The time it takes to create a self-service cloud brokerage depends on the organization. Smaller, more agile companies and business units can treat it like any other project. In fact, an iterative development cycle can help organizations fine-tune the features and UX of their broker portal until they get the right match for their needs.  Larger, more monolithic companies may face opposition as departments seek to understand the implications of self-service, from a cultural standpoint, procurement control or other issue. Success requires a degree of operational, governance and cloud cost management maturity, as well as investments in documentation and training for users, operations staff and stakeholders.

Operations also requires more than technical skills. To create brokerage reporting and alerts, you must gather requirements from the cloud team, business unit heads, IT, security and other interested stakeholders informed about the technological and financial health of an enterprise's cloud applications and services. For example, if a cloud broker portal serves multiple development teams across the corporation, cost allocation matters. Each team has a different budget for cloud services, so it makes business sense to set up budget thresholds and then have them trigger alerts to the user, their manager and even their finance representative as the team consumes cloud services for projects.

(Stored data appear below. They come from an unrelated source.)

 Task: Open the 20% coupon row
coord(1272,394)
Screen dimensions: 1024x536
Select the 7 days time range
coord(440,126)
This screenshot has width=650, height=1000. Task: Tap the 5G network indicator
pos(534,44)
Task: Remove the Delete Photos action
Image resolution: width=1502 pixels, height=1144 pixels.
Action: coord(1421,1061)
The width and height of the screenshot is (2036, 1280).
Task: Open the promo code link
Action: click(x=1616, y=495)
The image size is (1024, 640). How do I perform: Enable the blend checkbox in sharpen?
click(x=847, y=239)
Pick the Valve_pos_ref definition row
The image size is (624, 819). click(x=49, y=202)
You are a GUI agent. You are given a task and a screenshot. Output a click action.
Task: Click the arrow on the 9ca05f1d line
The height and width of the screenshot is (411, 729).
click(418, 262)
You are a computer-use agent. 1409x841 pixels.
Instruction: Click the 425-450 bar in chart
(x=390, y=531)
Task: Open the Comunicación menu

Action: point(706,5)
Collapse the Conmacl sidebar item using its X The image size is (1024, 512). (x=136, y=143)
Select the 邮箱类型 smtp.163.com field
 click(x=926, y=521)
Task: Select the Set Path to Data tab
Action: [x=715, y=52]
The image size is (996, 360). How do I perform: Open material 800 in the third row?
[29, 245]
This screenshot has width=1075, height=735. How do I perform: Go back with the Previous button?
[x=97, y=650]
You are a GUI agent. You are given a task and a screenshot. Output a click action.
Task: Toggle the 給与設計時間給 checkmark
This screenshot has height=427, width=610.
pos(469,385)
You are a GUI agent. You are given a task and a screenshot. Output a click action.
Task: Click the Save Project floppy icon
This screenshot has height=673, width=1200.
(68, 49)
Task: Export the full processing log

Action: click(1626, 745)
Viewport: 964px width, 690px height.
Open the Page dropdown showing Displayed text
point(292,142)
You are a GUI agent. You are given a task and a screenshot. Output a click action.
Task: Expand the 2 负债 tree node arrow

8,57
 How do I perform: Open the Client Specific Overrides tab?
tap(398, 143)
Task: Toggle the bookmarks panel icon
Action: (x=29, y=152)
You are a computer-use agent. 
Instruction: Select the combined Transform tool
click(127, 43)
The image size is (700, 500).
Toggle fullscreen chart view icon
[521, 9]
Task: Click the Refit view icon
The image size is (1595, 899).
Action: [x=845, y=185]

Another consideration is the scope of this self-service cloud brokerage project. Internal cloud brokers can manage more than development and test environments, but enterprises seem to shy away from allowing them in production due to security and compliance concerns. Flexible deployment models -- a major benefit of these brokerages -- don't mean as much in production as they do in dev and test. Developers need the flexibility to spin up and take down cloud services to meet project needs. That's not the case for production workloads, which tend to be stable and long-running.

Public cloud vs. self-service

While the public cloud is renowned for its self-service model, businesses can benefit by erecting a cloud brokerage layer on top of these platforms. For example, with the organization acting as the broker, authorized users provision cloud services from a set catalog of services. You govern who can tap into the services and restrict which services they access, even tailoring the options by department or role.

You can also build a service catalog that includes authorized products from multiple cloud service providers, all available from a single provisioning interface.

The pricing in an internal broker catalog reflects what your organization pays, which can differ from the standard list price. As such, a brokerage gives your authorized users the same, if not better, consumer-like experience with the public cloud. You can govern the UX with corporate-standard interfaces you control, unlike the ever-growing AWS dashboard.

Admins can also add specialized tech support behind a self-service cloud brokerage. People can pick up a phone and ask questions of their colleagues, unlike the approach they have to take to reach support technicians through your cloud provider.

Cloud brokerage use cases

As alluded to above, test and development environments are a classic use case for self-service cloud brokerages. Breaking down the bureaucracy that comes with provisioning cloud storage in large corporate environments can help speed time to market, and taking away workflow obstacles can boost developer morale.

A brokerage can also ensure employees comply with corporate standards for databases and other backend applications. For example, your business has a standard database, and you don't want cloud users to implement Amazon Relational Database Service, or another cloud-native database for their projects. You can restrict access to those services through the self-service cloud brokerage and funnel users to your approved, on-premises database.

As organizations tap into cloud services for workloads such as analytics and high-performance computing, it means complex -- and expensive -- workstation setups. A self-service cloud brokerage could give authorized users the independence to provision, set up and access these specialized applications on their own, without the need for intervention from IT.